What is this "wms" you speak of? I didn't know there was another imagery source 
JSOM was able to use over iD


>  
>> 
>> I sometime micromap very tiny places, which means the space between the 
>> roads, and when mapping towns/areas I include every single possible road 
>> (alleyways and residental) - and having someone come through and move only 
>> the trunk road over 2 meters throughout 20 sq km of residential roads I just 
>> meticulously aligned is a PITA. It is impossible for me to select and shift 
>> 100,000 points 2 meters over.
> 
> 
> yes, that's easier in JOSM to do.
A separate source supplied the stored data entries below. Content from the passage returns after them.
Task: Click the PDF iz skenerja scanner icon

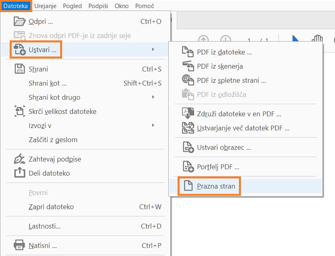Action: click(x=188, y=65)
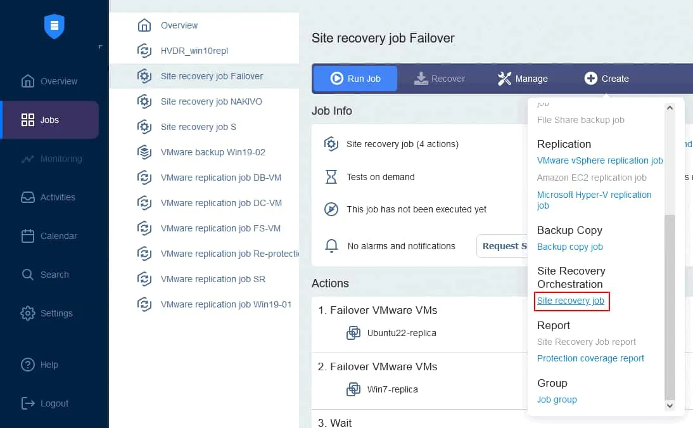
Task: Open the Activities view
Action: (28, 197)
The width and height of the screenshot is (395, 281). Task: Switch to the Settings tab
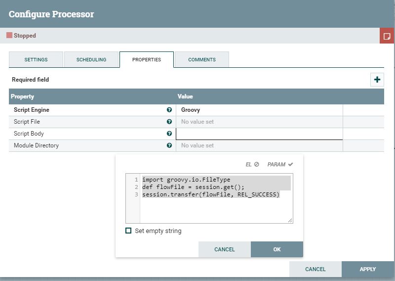[x=36, y=60]
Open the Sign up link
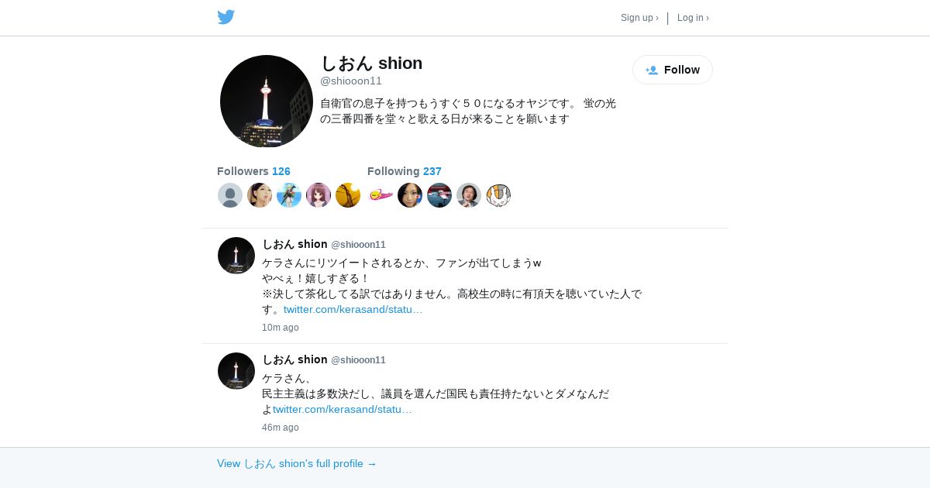Viewport: 930px width, 488px height. [639, 18]
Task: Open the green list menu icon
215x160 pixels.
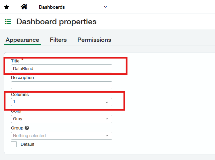Action: point(8,22)

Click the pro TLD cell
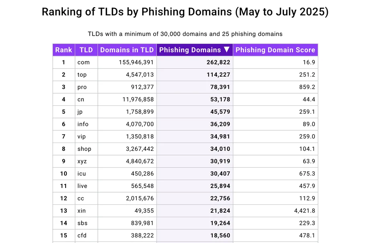pyautogui.click(x=86, y=87)
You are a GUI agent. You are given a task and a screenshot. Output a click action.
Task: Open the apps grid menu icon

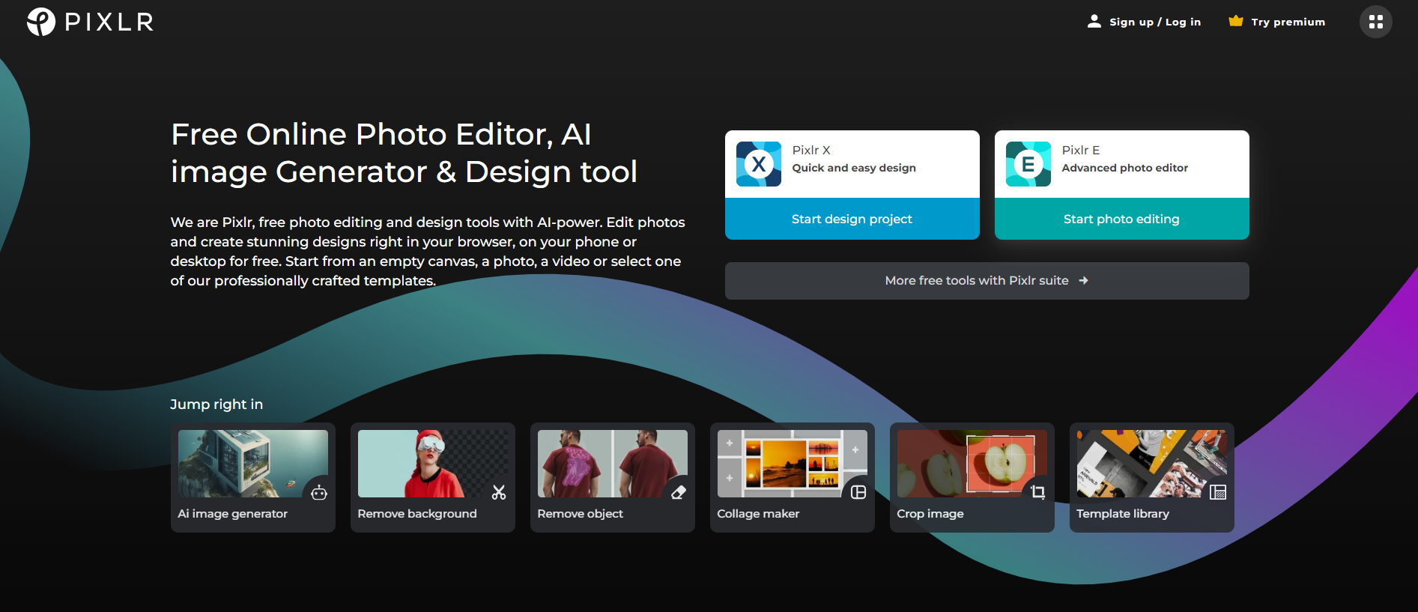pos(1375,22)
Shifting literally 100,000 points will 
> create you problems in any case (changeset limits), but that would be a quite 
> big area anyway.
> 
>  
>> and now I’m starting to map landuse polygons and buildings (correcting 
>> horribly sloppy work) - but if I lay down all of these objects, someone 
>> coming in and shifting the road 2m Southeast makes everything look bad. 
> 
> 
> 2m is something you hardly notice, I guess we are talking a bit more (5-10-20 
> m)?
>  

When I am mapping crosswalks and trees into the pedestrial area around a train 
station, moving the main intersection's trunk road from the center of the road 
to the southeast corner of the road (at a large intersection) is rather ugly. - 
so I do mean 2-4m. 

20m means my align point was really off the mark. 

> 
>> 
>> If I have someone using JSOM align a polygon that is easy for me to align my 
>> map to each time I start iD, it is much less likely to occur. 
> 
> 
> you may find one offset here and 20 meters far from that (that's not more 
> than a single building) a different offset
> 


Thanks for all the thoughtful replies!